Lubna Al-Olayan to chair merged Saudi British Bank, Alawwal

 Lubna Al-Olayan to chair merged Saudi British Bank, Alawwal
Saudi British Bank (SABB) and Alawwal bank are set combine. (Courtesy SABB Facebook)
Updated 04 October 2018

Lubna Al-Olayan to chair merged Saudi British Bank, Alawwal

 Lubna Al-Olayan to chair merged Saudi British Bank, Alawwal
  • Proposed merger part of wider sector consolidation
  • No job cuts expected as banks combine

LONDON: Lubna Sulaiman Al-Olayan is set to lead the merged Saudi British Bank and Alawwal bank as chair of what would be the Kingdom’s third-largest lender.

It comes amid efforts to increase the representation of women at board level among Saudi corporates and follows a string of other appointments of women to senior roles over the last year.

Saudi British Bank (SABB) and Alawwal bank said in a statement on Thursday they had agreed to combine to create the country’s third largest bank in the latest sign of consolidation in the sector.

 

 

Al-Olayan is one of the members to be nominated by Alawwal’s board of directors, Argaam, a Saudi Arabian financial news portal, reported on Thursday.

Lubna Sulaiman Al-Olayan

 

The proposed merger, which is still subject to shareholder and regulatory approval, coincides with a number of financial sector reforms in Saudi Arabia.

“Our bank will supply entrepreneurs with the financial tools needed to grow and create jobs and we will have enhanced capacity to underwrite large-scale transactions to support infrastructure and privatisation projects,” said SABB Chairman Khaled Suleiman Olayan.

No involuntary staff redundancies are expected as a result of the merger, the pair said in a statement on Thursday. Neither will there be any immediate change for customers as both banks will remain independent until the merger has completed.

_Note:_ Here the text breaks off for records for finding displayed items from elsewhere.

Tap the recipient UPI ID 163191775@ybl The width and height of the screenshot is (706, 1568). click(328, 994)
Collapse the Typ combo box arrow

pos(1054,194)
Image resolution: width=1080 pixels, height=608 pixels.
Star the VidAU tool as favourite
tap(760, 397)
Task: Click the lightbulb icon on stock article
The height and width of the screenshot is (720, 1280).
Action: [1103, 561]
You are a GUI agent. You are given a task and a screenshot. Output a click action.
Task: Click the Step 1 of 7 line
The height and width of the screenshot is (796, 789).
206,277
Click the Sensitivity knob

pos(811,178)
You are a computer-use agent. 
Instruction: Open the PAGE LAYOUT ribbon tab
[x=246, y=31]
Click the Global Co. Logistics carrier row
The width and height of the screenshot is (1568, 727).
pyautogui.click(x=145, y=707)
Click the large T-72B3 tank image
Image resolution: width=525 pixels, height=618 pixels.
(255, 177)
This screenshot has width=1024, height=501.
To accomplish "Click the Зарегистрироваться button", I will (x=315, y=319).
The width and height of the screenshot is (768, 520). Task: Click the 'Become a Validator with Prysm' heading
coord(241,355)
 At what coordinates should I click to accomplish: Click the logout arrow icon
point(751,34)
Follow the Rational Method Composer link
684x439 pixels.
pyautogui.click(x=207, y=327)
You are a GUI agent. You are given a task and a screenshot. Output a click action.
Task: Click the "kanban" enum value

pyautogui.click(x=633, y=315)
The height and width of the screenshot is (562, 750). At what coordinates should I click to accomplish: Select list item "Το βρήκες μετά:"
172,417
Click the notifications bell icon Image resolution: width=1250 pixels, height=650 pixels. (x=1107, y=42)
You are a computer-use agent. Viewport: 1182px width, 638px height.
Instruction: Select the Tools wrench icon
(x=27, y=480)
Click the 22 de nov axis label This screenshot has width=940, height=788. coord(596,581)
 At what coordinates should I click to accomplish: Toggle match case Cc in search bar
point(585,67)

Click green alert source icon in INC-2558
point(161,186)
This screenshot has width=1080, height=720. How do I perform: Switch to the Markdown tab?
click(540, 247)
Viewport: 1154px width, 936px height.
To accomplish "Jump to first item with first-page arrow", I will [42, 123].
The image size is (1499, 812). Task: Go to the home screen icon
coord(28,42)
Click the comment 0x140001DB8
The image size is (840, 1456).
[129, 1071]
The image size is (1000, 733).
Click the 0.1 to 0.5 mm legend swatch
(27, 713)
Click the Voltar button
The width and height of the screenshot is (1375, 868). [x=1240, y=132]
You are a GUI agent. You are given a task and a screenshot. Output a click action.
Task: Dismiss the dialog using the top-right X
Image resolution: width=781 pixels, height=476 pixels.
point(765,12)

Banks throughout the Gulf are mulling merger deals as the industry reacts to both changing economic realities and the advance of digital banking that is replacing many of the roles that previously required staff.
“When banks merge the key savings are on employee costs given the service oriented nature of this sector,” Mazen Alsudairi head of research at Al Rajhi Bank, told Arab News.
“So, as per the merger announcement and our calculations, around SR450 million to SR650 million are the savings expected in the future for the combined entity.”